START MATERIAL FOR THIS TASK

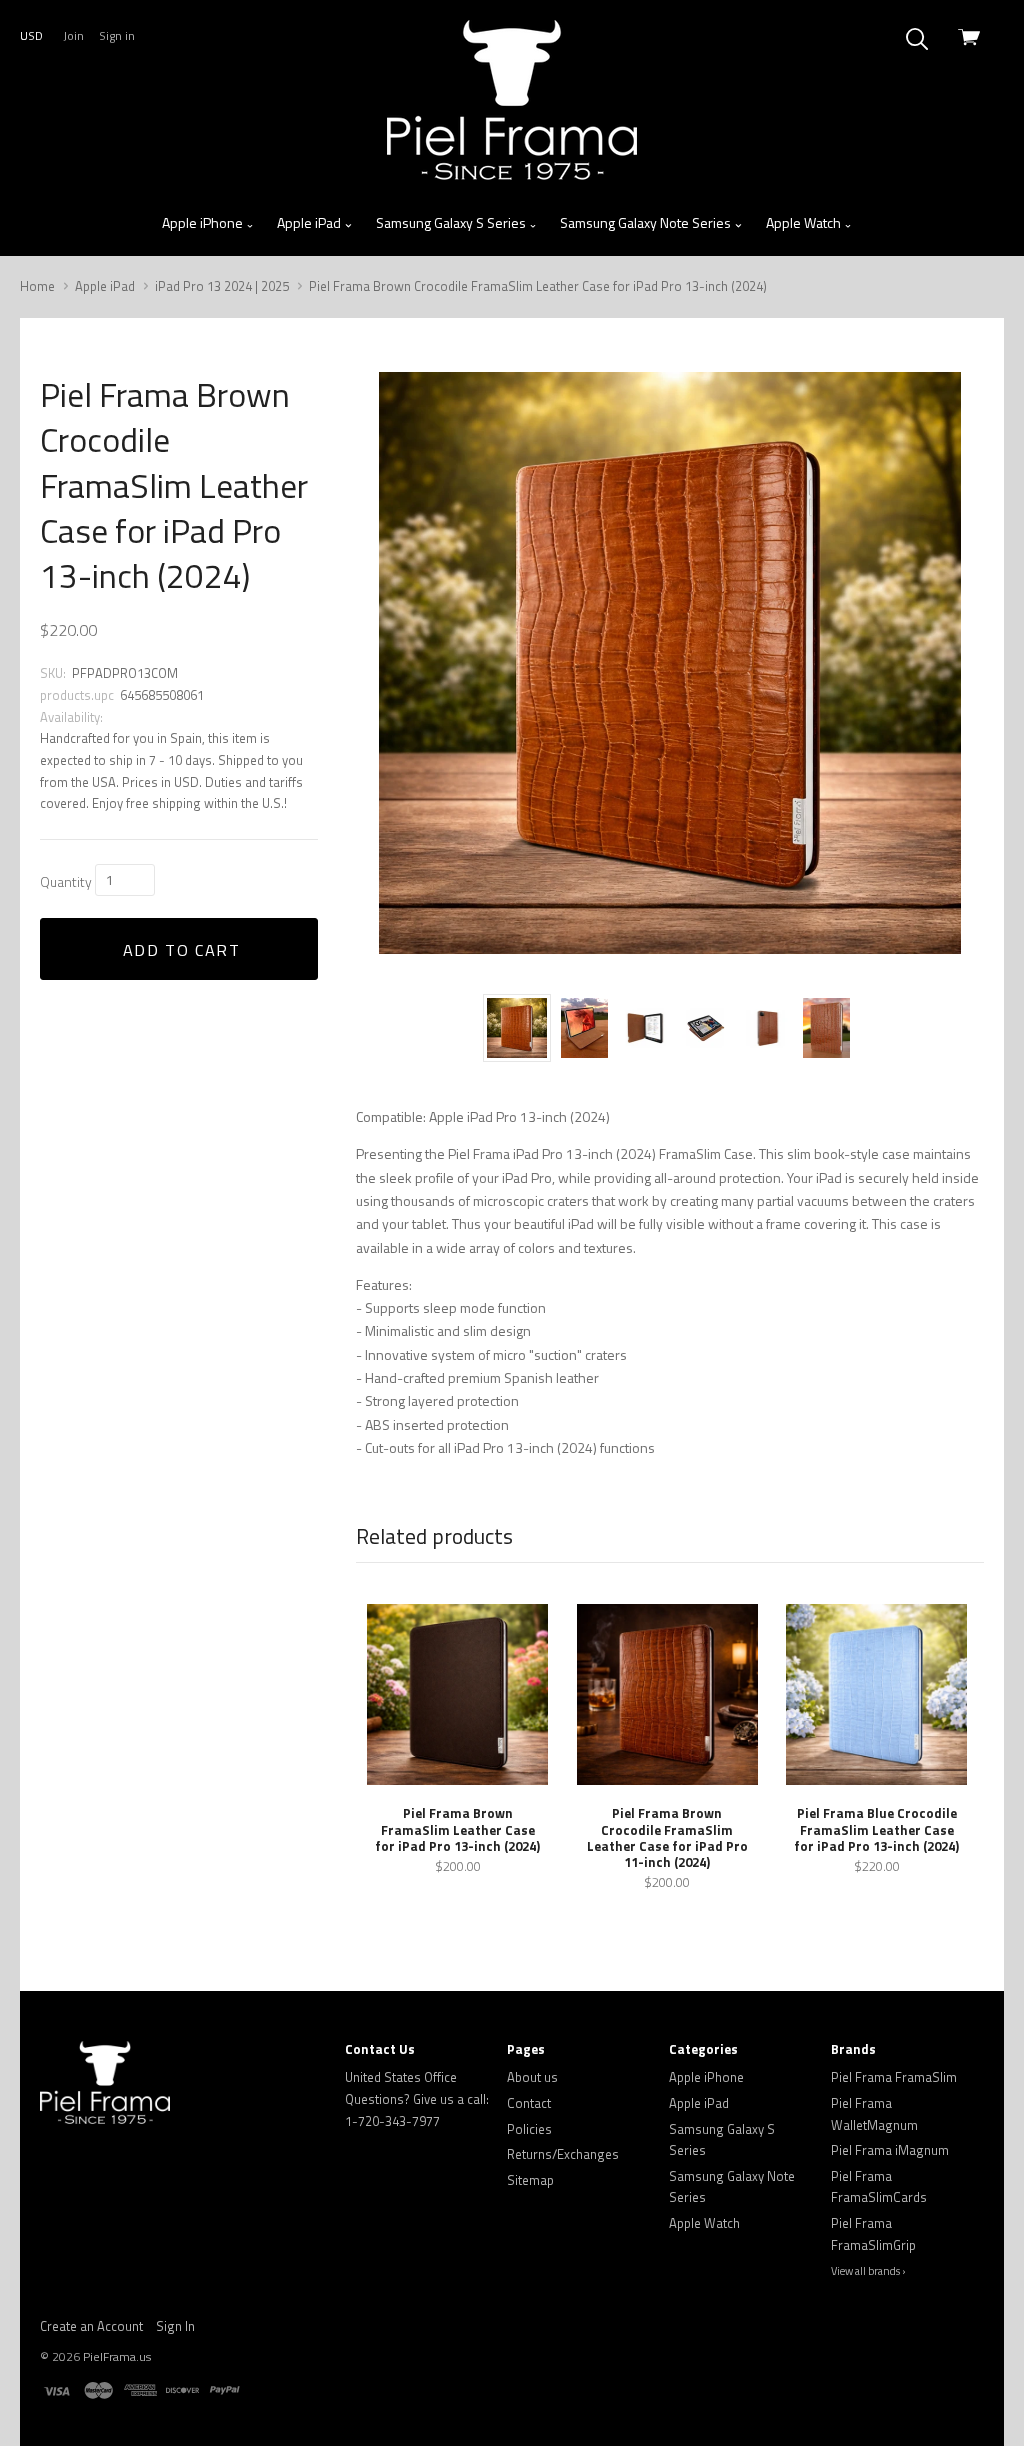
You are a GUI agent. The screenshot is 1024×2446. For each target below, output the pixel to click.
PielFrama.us (117, 2356)
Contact (529, 2103)
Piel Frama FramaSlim (894, 2077)
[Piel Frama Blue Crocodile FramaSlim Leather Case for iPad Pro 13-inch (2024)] (876, 1694)
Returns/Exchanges (563, 2154)
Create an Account (91, 2326)
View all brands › (868, 2271)
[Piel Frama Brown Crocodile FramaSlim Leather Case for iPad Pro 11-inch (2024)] (667, 1694)
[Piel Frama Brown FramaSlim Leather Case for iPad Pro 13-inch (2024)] (457, 1694)
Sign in (117, 35)
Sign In (175, 2326)
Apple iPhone (204, 222)
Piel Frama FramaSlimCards (879, 2187)
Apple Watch (805, 222)
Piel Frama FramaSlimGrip (873, 2234)
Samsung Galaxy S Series (452, 222)
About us (532, 2077)
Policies (529, 2129)
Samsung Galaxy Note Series (647, 222)
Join (73, 35)
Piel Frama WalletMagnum (874, 2114)
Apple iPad (310, 222)
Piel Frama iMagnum (890, 2150)
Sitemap (530, 2180)
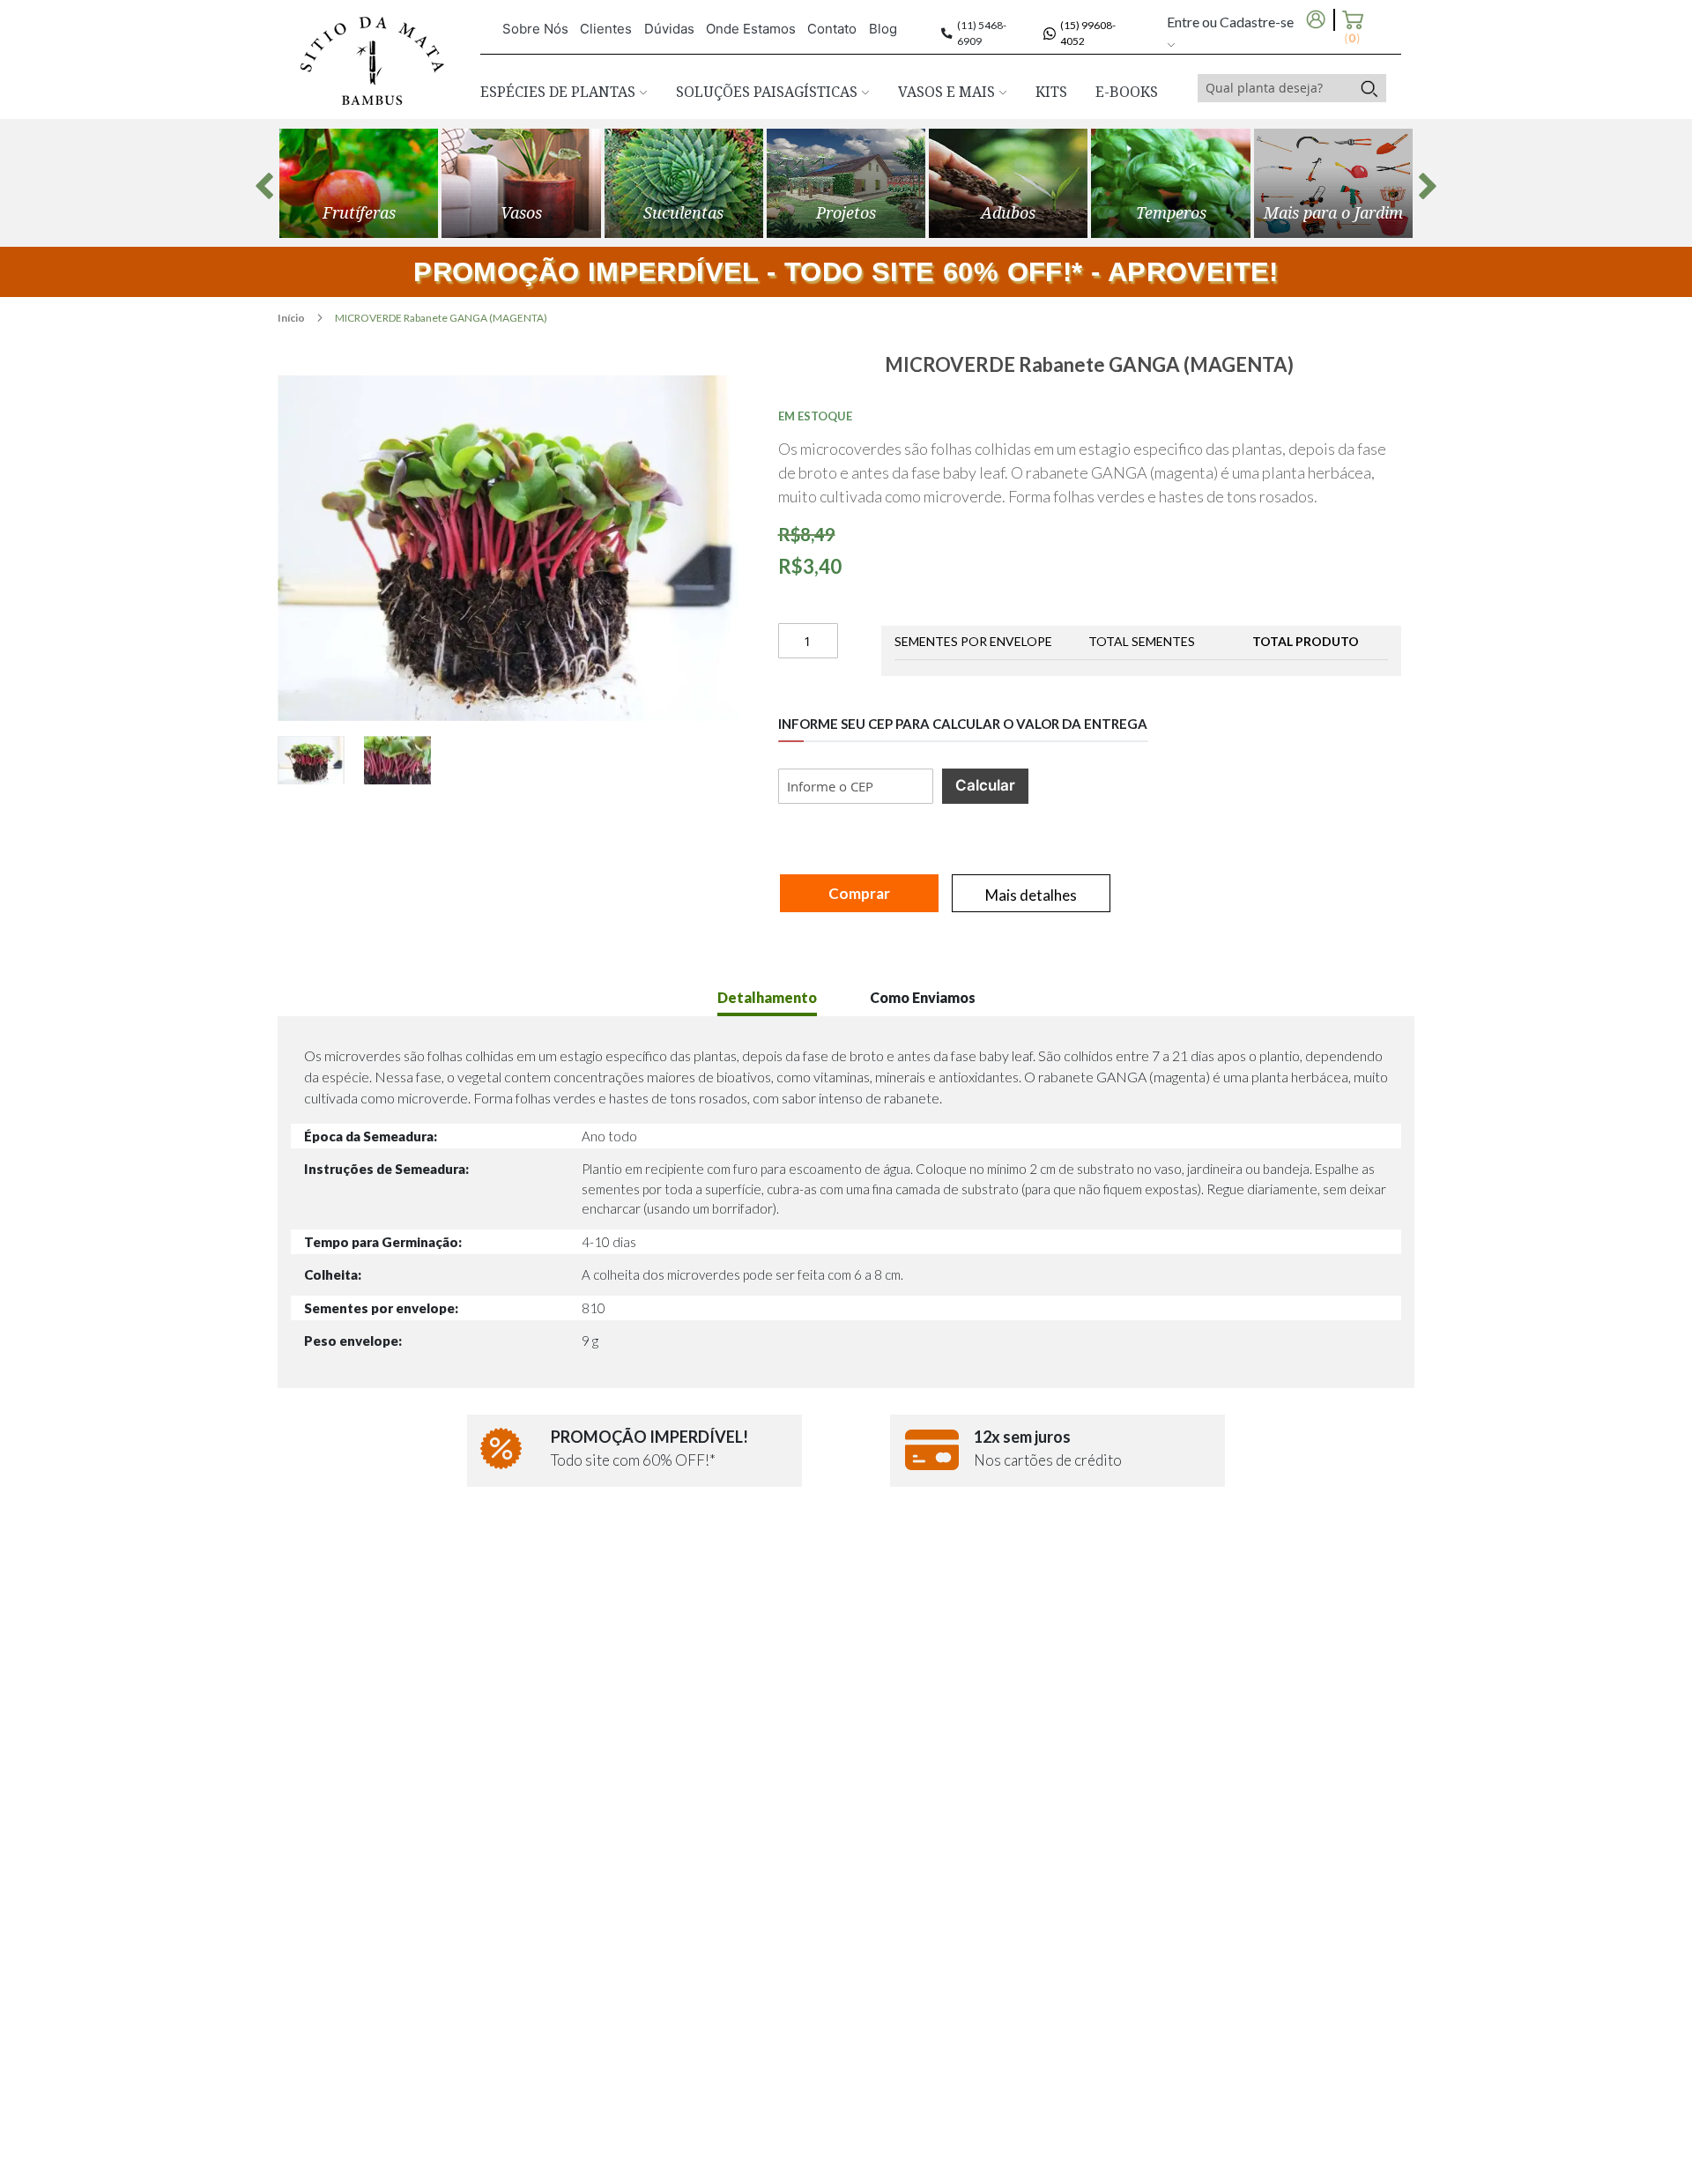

END MATERIAL FOR THIS TASK

GOAL OF THE EXERCISE: Nothing but the lines from the one containing "Sign in (117, 35)" through the last line of the material may appear in the answer, transcribed exactly and with no pictures.

RESPONSE TO THE TASK:
Sign in (117, 35)
Sign In (175, 2326)
Apple iPhone (204, 222)
Piel Frama FramaSlimCards (879, 2187)
Apple Watch (805, 222)
Piel Frama FramaSlimGrip (873, 2234)
Samsung Galaxy S Series (452, 222)
About us (532, 2077)
Policies (529, 2129)
Samsung Galaxy Note Series (647, 222)
Join (73, 35)
Piel Frama WalletMagnum (874, 2114)
Apple iPad (310, 222)
Piel Frama iMagnum (890, 2150)
Sitemap (530, 2180)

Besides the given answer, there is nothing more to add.